(Jer 30, 1-2. 12-15. 18-22 / Sal 101 / Mt 14, 22-36)
El día de ayer meditábamos acerca de la necesidad que tenemos de realmente considerar al Señor como nuestra mayor riqueza, porque de acuerdo donde tengamos nuestro tesoro allí estará nuestro corazón; también decíamos que no convencernos de esta verdad hará que interpretemos la realidad con criterios meramente humanos, como los discípulos por creer que no tenían suficiente querían despedir a la gente para que compraran comida.
Estando Jesús con ellos, no creían tener lo suficiente… hoy nos encontramos otra escena semejante, se dejan impresionar por lo que les parece ilógico o imposible (Jesús caminando sobre el agua) en lugar de pensar en el poder que ya había manifestado el Señor en la multiplicación de los panes. El único que deja entrar la posibilidad es Pedro, pero termina dudando.
Tenemos entonces dos situaciones concretas: por un lado, aquellos que se olvidan de Jesús por pensar en “lo que les falta”; y, por el otro, a quienes aún conociendo el poder de Jesús se dejan impresionar por la fuerza de cualquier viento y comienzan a hundirse ¿a cuál de estos te pareces más? Aquí lo realmente importante es que te acerques a Jesús y le dejes actuar, y cuando parecieras hundirte, volver de nuevo tu vista a Él, siempre hacia Él.
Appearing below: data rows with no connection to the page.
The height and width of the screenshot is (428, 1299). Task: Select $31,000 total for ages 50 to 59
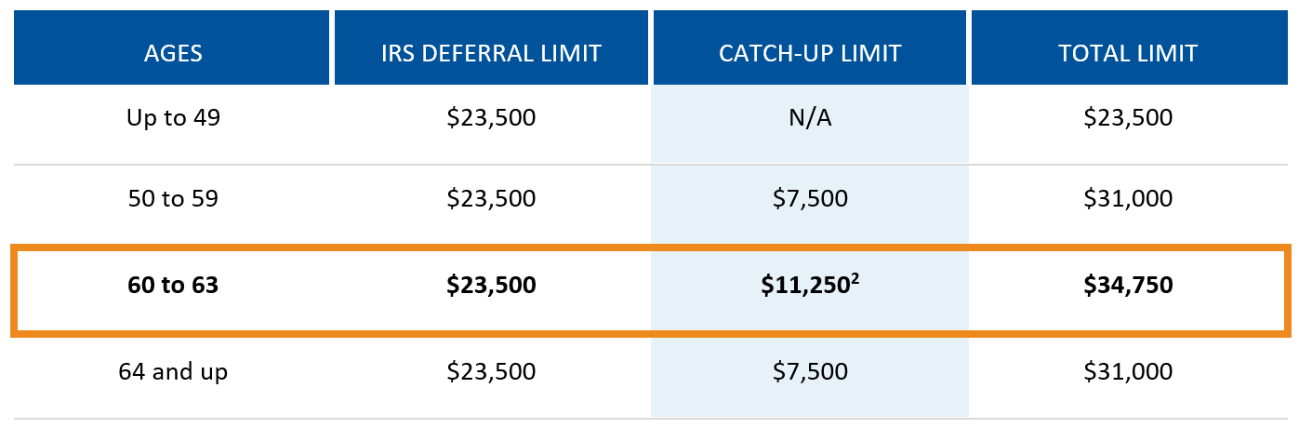point(1128,198)
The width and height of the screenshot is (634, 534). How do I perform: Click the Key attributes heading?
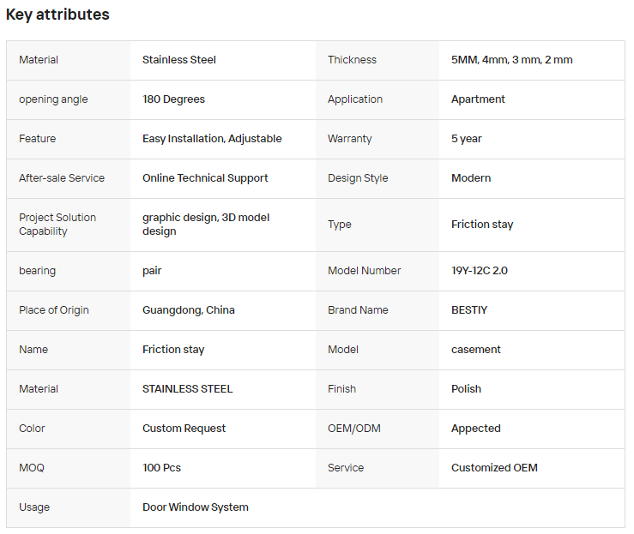[57, 15]
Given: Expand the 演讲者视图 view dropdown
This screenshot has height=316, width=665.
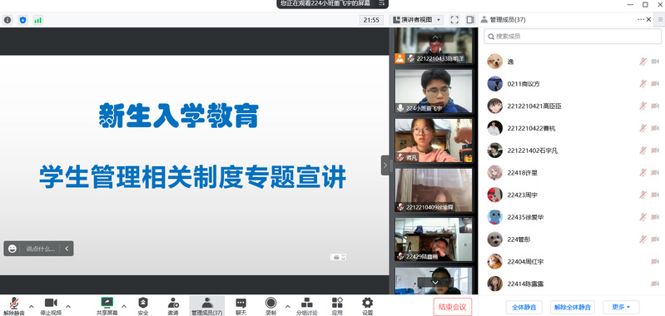Looking at the screenshot, I should click(416, 19).
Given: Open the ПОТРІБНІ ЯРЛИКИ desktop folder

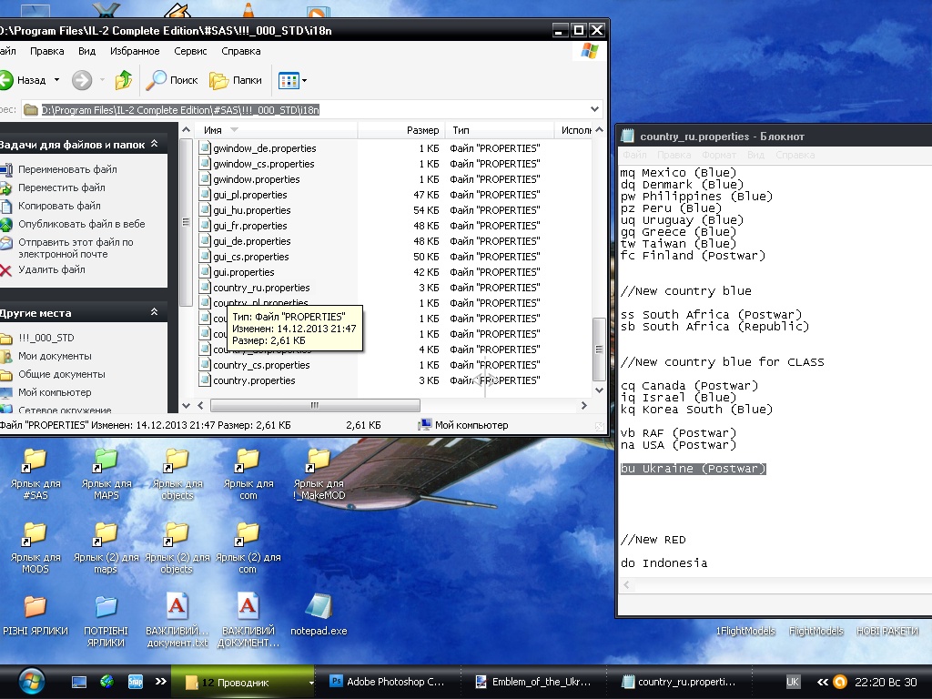Looking at the screenshot, I should click(106, 607).
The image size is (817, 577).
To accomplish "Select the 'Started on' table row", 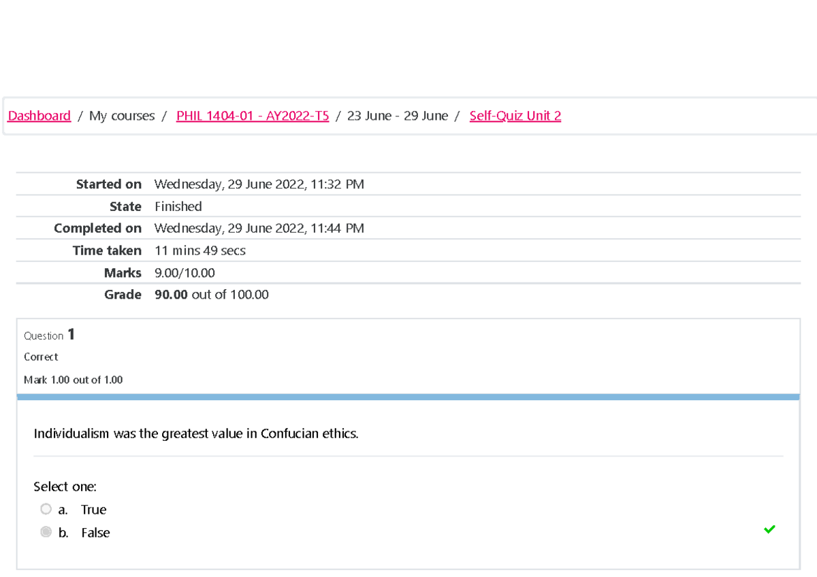I will 109,184.
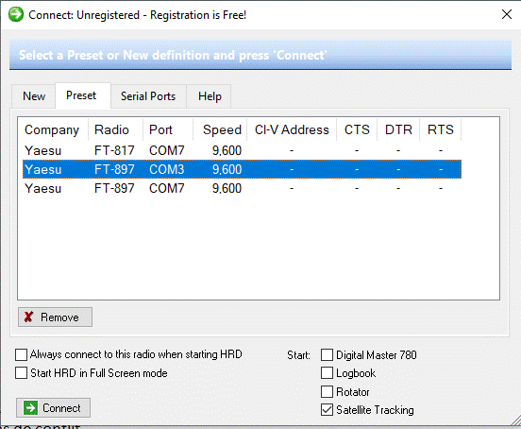Screen dimensions: 521x429
Task: Click the green arrow icon in title bar
Action: [16, 14]
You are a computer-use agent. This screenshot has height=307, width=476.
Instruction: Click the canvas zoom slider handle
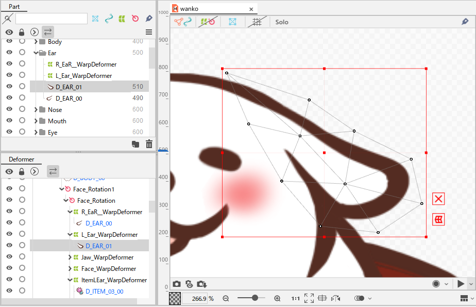pyautogui.click(x=255, y=298)
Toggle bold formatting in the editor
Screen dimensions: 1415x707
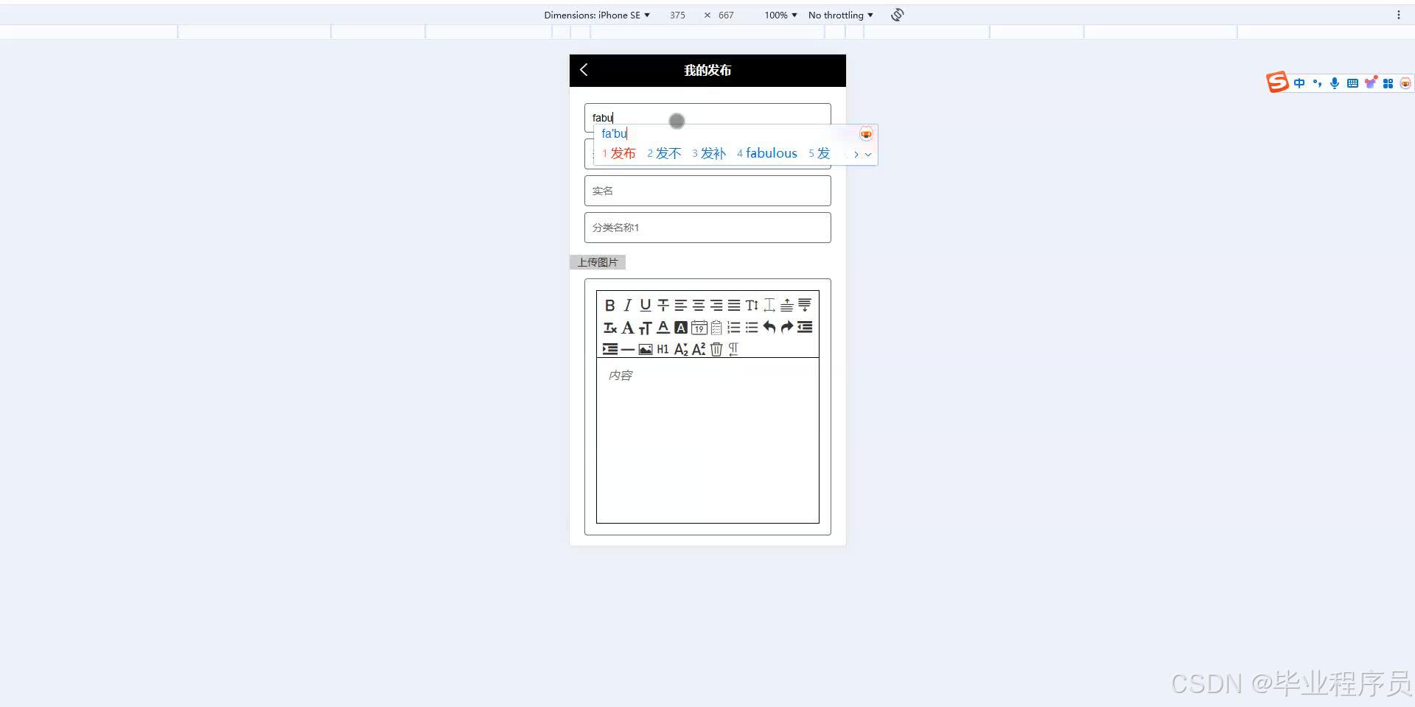coord(610,305)
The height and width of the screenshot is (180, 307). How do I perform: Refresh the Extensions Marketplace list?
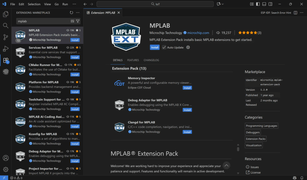71,13
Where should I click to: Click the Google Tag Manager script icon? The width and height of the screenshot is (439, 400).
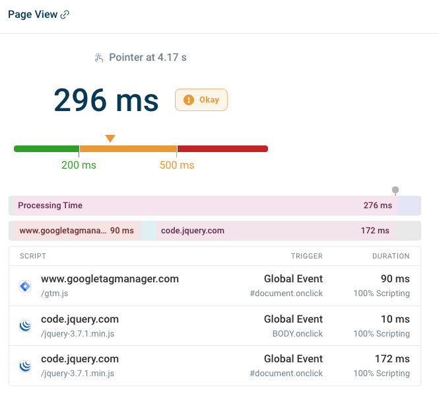[x=25, y=286]
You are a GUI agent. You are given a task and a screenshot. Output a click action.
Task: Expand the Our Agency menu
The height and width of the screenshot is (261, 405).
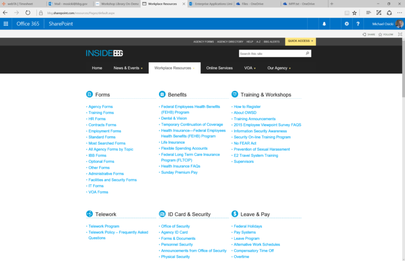(278, 68)
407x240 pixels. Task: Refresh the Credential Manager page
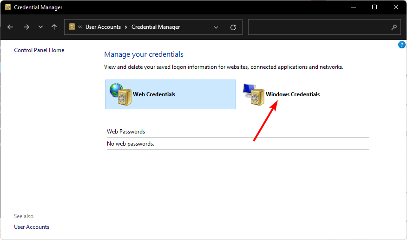pos(233,27)
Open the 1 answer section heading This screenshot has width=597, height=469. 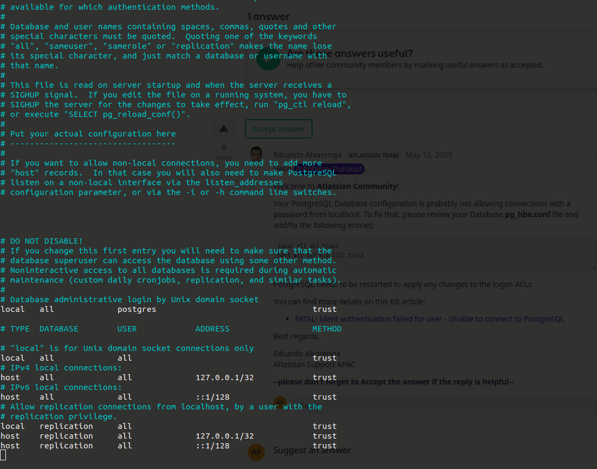268,16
Pidámosle a Dios que nos conceda la capacidad de recurrir siempre a Él, que antes de querer justificar las consecuencias de nuestros actos, o de quererle echar la culpa a él o cualquier otra persona, seamos responsables y volvamos a Él, que no vuelva a pasar que por inseguros busquemos refugios baratos que jamás nos traerán paz, sino que le busquemos sólo a Él.